For Gordon Wood, going to jail was traumatic. But it was nothing compared to how he felt the night his girlfriend, Caroline Byrne, died.
He still grieves for her, and wonders whether he could have done anything to prevent her death.
"It still weighs heavily on me, whether I could have done more in the days before she died, whether I should have read some of the signals better," he tells The Weekly, breaking down in public for the first time since Caroline's death.
Caroline Byrne died in 1995 at notorious Sydney suicide spot The Gap. Some believed Gordon, who worked for stockbroker Rene Rivkin, had killed her because she knew too much about his business dealings.
Gordon was found guilty of her murder in 2008, but this year, the Court of Criminal Appeal overturned the verdict, questioning the evidence and arguments from his original trial.
Gordon declined to give evidence in court and has never spoken publicly about Caroline's death or their relationship.
Breaking his silence to The Weekly, Gordon was reduced to tears twice during the interview.
Once, when he spoke about the days before Caroline died; the second when he spoke about the future he hoped they would share.
"When I met Caroline, it was clear to me why I was on this planet [and that] was to be a husband and a father," he says.
"I don't care if I clean toilets; I knew that was it. I knew we were going to get married and have children, and whatever else I did, I was going to do that brilliantly."
Gordon says rumours of a gay affair with his boss, Rene Rivkin, were "nonsense", and that Rene was not a criminal.
"To call him a fraudster is unfair, he wasn't.

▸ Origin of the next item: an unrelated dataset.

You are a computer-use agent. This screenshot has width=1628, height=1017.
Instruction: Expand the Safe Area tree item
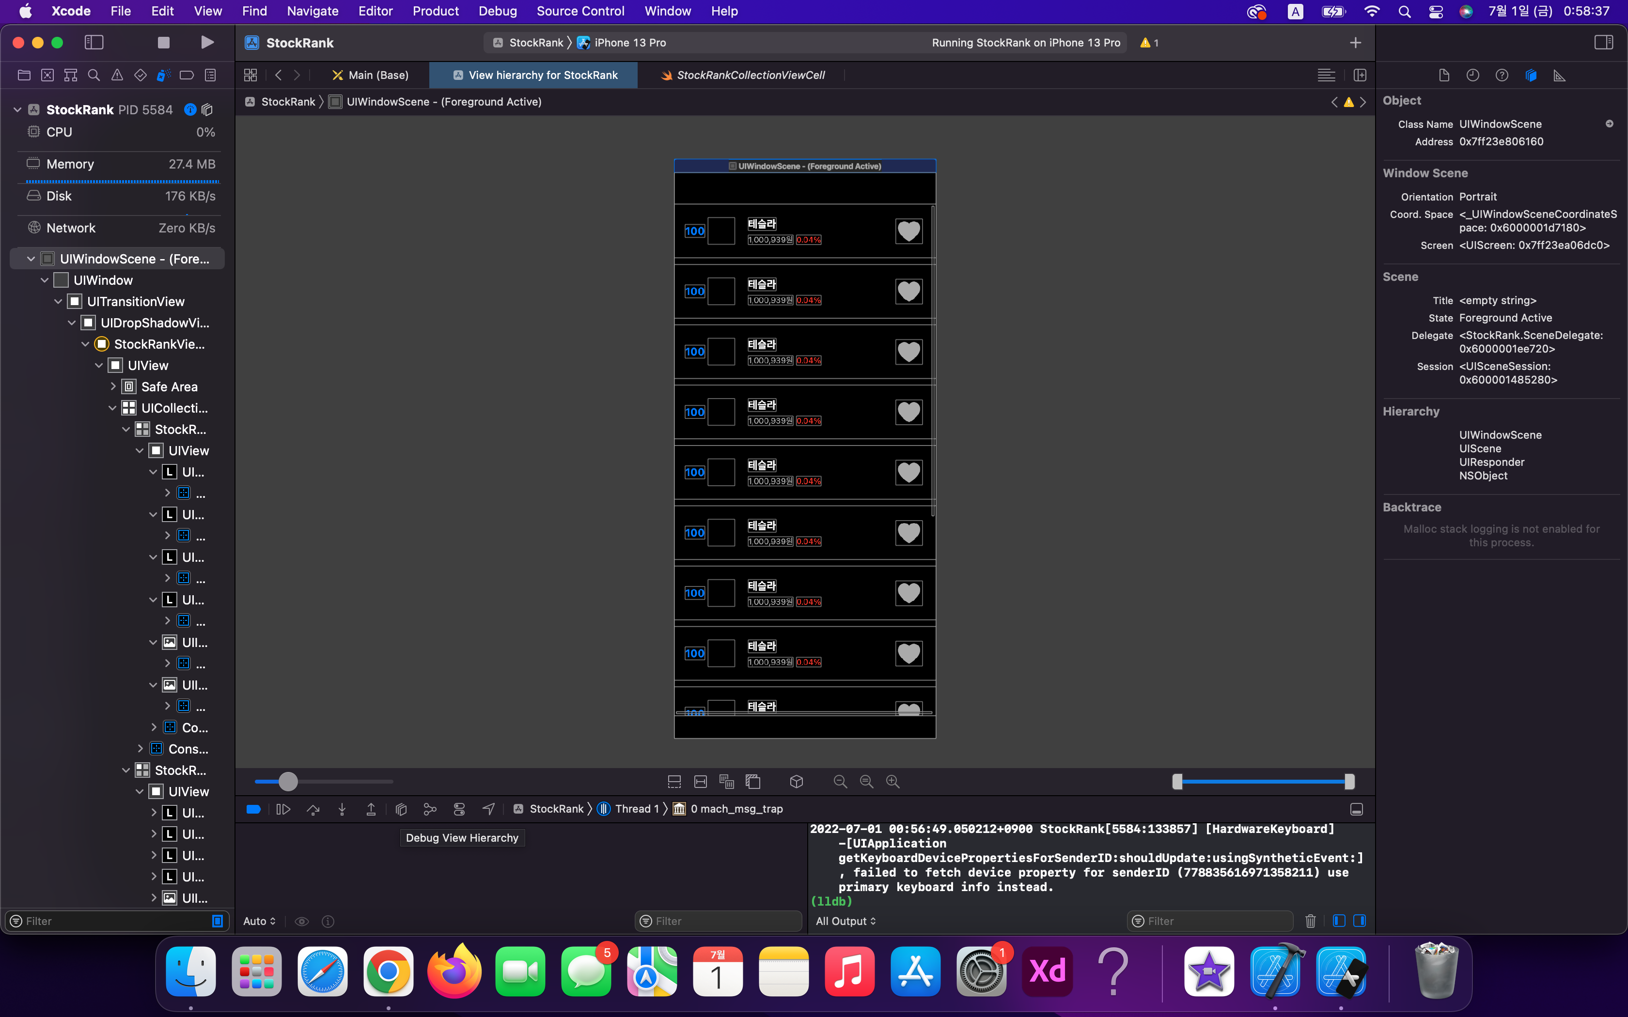113,387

He might have sailed close to the wind in terms of taxes and what have you [but] in my knowledge and experience, he was a lovely guy."

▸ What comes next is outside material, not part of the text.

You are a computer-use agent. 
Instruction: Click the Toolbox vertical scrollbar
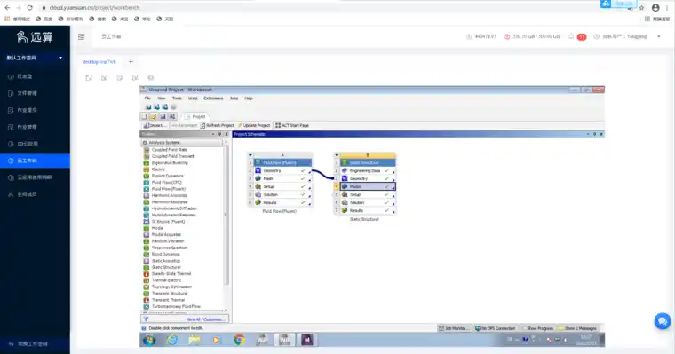[226, 226]
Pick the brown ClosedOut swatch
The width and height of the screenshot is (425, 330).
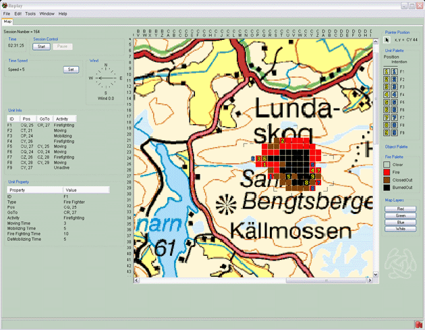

When asked how the Wood family felt about Caroline's father Tony's belief that Gordon was guilty, his sister Jackie said: "We understand how difficult it would be to accept one suicide in the family [Caroline's mother committed suicide]. We understand how impossible it would be to accept a second one. And I guess now he's got a difficult task ahead of him of actually dealing with the fact that his daughter committed suicide."